## [AIM OF THE TASK]
Every record must be retyped as it stands.

(Items from a data source)

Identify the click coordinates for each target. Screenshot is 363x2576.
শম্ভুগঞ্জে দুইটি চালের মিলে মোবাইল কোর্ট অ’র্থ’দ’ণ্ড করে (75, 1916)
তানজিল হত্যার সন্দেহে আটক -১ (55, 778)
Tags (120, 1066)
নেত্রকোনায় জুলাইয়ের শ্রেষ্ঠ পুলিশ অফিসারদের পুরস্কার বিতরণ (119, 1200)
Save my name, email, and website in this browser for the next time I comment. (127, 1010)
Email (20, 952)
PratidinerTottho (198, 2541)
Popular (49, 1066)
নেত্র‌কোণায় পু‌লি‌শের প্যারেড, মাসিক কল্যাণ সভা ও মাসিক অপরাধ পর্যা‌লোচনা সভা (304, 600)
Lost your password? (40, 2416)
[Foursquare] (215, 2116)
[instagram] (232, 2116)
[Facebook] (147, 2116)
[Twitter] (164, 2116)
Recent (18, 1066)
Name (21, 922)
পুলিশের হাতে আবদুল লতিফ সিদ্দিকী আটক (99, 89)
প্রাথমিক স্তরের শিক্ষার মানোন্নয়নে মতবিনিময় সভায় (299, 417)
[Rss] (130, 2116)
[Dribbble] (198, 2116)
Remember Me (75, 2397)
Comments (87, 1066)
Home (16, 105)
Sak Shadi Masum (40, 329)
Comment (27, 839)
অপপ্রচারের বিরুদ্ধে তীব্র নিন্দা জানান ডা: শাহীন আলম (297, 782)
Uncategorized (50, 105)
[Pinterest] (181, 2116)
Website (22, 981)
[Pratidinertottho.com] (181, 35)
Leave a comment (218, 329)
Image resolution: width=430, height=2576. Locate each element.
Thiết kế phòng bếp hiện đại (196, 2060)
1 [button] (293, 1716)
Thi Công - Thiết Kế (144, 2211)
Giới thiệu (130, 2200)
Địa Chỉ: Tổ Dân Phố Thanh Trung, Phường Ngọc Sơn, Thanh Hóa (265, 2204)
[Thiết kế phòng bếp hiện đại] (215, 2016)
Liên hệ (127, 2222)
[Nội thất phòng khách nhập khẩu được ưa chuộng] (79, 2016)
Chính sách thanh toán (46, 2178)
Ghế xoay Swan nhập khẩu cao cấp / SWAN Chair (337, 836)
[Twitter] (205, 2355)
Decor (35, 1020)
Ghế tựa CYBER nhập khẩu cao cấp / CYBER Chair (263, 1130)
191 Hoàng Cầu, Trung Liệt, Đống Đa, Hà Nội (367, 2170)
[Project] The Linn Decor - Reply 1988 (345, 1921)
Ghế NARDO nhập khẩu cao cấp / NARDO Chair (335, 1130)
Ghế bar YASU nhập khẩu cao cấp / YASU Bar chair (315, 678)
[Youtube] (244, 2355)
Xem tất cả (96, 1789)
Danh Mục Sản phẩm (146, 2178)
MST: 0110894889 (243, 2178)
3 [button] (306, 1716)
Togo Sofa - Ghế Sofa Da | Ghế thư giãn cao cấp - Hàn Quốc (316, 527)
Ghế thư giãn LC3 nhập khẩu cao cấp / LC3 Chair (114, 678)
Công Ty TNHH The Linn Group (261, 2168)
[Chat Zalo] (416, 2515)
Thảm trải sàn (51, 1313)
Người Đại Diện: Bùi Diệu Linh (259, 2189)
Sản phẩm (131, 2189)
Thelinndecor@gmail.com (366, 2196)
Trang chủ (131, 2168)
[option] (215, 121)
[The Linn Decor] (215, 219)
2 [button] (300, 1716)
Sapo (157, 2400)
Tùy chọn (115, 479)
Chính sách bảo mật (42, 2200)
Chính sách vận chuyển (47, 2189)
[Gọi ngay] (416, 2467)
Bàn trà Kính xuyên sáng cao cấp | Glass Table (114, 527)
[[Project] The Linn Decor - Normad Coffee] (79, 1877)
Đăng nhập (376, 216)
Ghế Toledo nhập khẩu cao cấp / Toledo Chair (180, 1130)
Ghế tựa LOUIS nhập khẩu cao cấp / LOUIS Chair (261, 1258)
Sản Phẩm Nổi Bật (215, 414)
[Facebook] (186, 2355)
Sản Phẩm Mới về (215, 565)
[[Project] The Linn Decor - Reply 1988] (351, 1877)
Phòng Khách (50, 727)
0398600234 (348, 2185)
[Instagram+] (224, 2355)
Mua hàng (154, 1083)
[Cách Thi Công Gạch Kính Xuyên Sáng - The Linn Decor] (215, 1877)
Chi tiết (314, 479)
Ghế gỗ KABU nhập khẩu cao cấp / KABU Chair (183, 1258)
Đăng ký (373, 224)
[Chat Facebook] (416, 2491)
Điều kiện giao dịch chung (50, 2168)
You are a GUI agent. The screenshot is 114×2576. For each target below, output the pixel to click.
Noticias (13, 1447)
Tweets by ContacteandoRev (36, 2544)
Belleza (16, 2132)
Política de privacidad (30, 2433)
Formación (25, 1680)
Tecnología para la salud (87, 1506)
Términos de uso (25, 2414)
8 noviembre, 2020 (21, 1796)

## [ANSWER TO THE PROBLEM]
Identify the click coordinates for each target. Screenshot is 363x2576.
শম্ভুগঞ্জে দুইটি চালের মিলে মোবাইল কোর্ট অ’র্থ’দ’ণ্ড করে (75, 1916)
তানজিল হত্যার সন্দেহে আটক -১ (55, 778)
Tags (120, 1066)
নেত্রকোনায় জুলাইয়ের শ্রেষ্ঠ পুলিশ অফিসারদের পুরস্কার বিতরণ (119, 1200)
Save my name, email, and website in this browser for the next time I comment. (127, 1010)
Email (20, 952)
PratidinerTottho (198, 2541)
Popular (49, 1066)
নেত্র‌কোণায় পু‌লি‌শের প্যারেড, মাসিক কল্যাণ সভা ও মাসিক অপরাধ পর্যা‌লোচনা সভা (304, 600)
Lost your password? (40, 2416)
[Foursquare] (215, 2116)
[instagram] (232, 2116)
[Facebook] (147, 2116)
[Twitter] (164, 2116)
Recent (18, 1066)
Name (21, 922)
পুলিশের হাতে আবদুল লতিফ সিদ্দিকী আটক (99, 89)
প্রাথমিক স্তরের শিক্ষার মানোন্নয়নে মতবিনিময় সভায় (299, 417)
[Rss] (130, 2116)
[Dribbble] (198, 2116)
Remember Me (75, 2397)
Comments (87, 1066)
Home (16, 105)
Sak Shadi Masum (40, 329)
Comment (27, 839)
অপপ্রচারের বিরুদ্ধে তীব্র নিন্দা জানান ডা: শাহীন আলম (297, 782)
Uncategorized (50, 105)
[Pinterest] (181, 2116)
Website (22, 981)
[Pratidinertottho.com] (181, 35)
Leave a comment (218, 329)
Image resolution: width=430, height=2576. Locate each element.
Thiết kế phòng bếp hiện đại (196, 2060)
1 [button] (293, 1716)
Thi Công - Thiết Kế (144, 2211)
Giới thiệu (130, 2200)
Địa Chỉ: Tổ Dân Phố Thanh Trung, Phường Ngọc Sơn, Thanh Hóa (265, 2204)
[Thiết kế phòng bếp hiện đại] (215, 2016)
Liên hệ (127, 2222)
[Nội thất phòng khách nhập khẩu được ưa chuộng] (79, 2016)
Chính sách thanh toán (46, 2178)
Ghế xoay Swan nhập khẩu cao cấp / SWAN Chair (337, 836)
[Twitter] (205, 2355)
Decor (35, 1020)
Ghế tựa CYBER nhập khẩu cao cấp / CYBER Chair (263, 1130)
191 Hoàng Cầu, Trung Liệt, Đống Đa, Hà Nội (367, 2170)
[Project] The Linn Decor - Reply 1988 (345, 1921)
Ghế NARDO nhập khẩu cao cấp / NARDO Chair (335, 1130)
Ghế bar YASU nhập khẩu cao cấp / YASU Bar chair (315, 678)
[Youtube] (244, 2355)
Xem tất cả (96, 1789)
Danh Mục Sản phẩm (146, 2178)
MST: 0110894889 (243, 2178)
3 [button] (306, 1716)
Togo Sofa - Ghế Sofa Da | Ghế thư giãn cao cấp - Hàn Quốc (316, 527)
Ghế thư giãn LC3 nhập khẩu cao cấp / LC3 Chair (114, 678)
Công Ty TNHH The Linn Group (261, 2168)
[Chat Zalo] (416, 2515)
Thảm trải sàn (51, 1313)
Người Đại Diện: Bùi Diệu Linh (259, 2189)
Sản phẩm (131, 2189)
Thelinndecor@gmail.com (366, 2196)
Trang chủ (131, 2168)
[option] (215, 121)
[The Linn Decor] (215, 219)
2 [button] (300, 1716)
Sapo (157, 2400)
Tùy chọn (115, 479)
Chính sách bảo mật (42, 2200)
Chính sách vận chuyển (47, 2189)
[Gọi ngay] (416, 2467)
Bàn trà Kính xuyên sáng cao cấp | Glass Table (114, 527)
[[Project] The Linn Decor - Normad Coffee] (79, 1877)
Đăng nhập (376, 216)
Ghế Toledo nhập khẩu cao cấp / Toledo Chair (180, 1130)
Ghế tựa LOUIS nhập khẩu cao cấp / LOUIS Chair (261, 1258)
Sản Phẩm Nổi Bật (215, 414)
[Facebook] (186, 2355)
Sản Phẩm Mới về (215, 565)
[[Project] The Linn Decor - Reply 1988] (351, 1877)
Phòng Khách (50, 727)
0398600234 (348, 2185)
[Instagram+] (224, 2355)
Mua hàng (154, 1083)
[Cách Thi Công Gạch Kính Xuyên Sáng - The Linn Decor] (215, 1877)
Chi tiết (314, 479)
Ghế gỗ KABU nhập khẩu cao cấp / KABU Chair (183, 1258)
Đăng ký (373, 224)
[Chat Facebook] (416, 2491)
Điều kiện giao dịch chung (50, 2168)
You are a GUI agent. The screenshot is 114×2576. For each target below, output the pixel to click.
Noticias (13, 1447)
Tweets by ContacteandoRev (36, 2544)
Belleza (16, 2132)
Política de privacidad (30, 2433)
Formación (25, 1680)
Tecnología para la salud (87, 1506)
Términos de uso (25, 2414)
8 noviembre, 2020 (21, 1796)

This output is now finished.